• _INSTRUCTIONS FOR THE TASK_
Gather each line of the records below that contains the string "Given", treating uppercase and lowercase letters as distinct.

• _SOURCE RECORDS_
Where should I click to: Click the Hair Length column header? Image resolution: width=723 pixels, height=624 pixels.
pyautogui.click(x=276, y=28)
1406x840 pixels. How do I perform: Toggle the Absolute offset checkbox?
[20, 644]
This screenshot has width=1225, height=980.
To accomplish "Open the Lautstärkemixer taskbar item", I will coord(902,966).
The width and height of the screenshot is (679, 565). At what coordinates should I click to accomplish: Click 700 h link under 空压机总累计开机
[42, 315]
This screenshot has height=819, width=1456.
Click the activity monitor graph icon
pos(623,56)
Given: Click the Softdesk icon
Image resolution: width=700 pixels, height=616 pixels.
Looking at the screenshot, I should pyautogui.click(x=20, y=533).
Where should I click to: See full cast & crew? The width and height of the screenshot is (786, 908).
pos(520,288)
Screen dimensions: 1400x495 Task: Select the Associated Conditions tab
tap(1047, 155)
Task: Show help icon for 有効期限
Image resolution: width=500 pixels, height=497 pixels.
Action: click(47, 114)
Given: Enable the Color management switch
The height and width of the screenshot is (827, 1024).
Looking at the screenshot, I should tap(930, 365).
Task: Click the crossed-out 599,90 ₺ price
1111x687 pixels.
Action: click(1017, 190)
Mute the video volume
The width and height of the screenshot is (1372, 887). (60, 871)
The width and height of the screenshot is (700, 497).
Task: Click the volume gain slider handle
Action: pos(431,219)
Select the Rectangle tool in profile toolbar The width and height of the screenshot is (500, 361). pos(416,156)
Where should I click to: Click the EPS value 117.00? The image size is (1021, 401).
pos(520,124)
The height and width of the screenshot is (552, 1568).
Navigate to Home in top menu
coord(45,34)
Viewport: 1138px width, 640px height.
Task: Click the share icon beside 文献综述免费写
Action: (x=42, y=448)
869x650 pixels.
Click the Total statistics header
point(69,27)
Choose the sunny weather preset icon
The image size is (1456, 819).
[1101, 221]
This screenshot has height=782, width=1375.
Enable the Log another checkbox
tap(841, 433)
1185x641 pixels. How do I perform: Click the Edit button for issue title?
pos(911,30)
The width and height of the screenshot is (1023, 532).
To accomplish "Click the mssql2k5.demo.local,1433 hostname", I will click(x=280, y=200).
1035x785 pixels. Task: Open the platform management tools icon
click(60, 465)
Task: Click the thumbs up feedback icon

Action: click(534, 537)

• _THE OUTPUT_
Given: Click the Softdesk icon
Given: Enable the Color management switch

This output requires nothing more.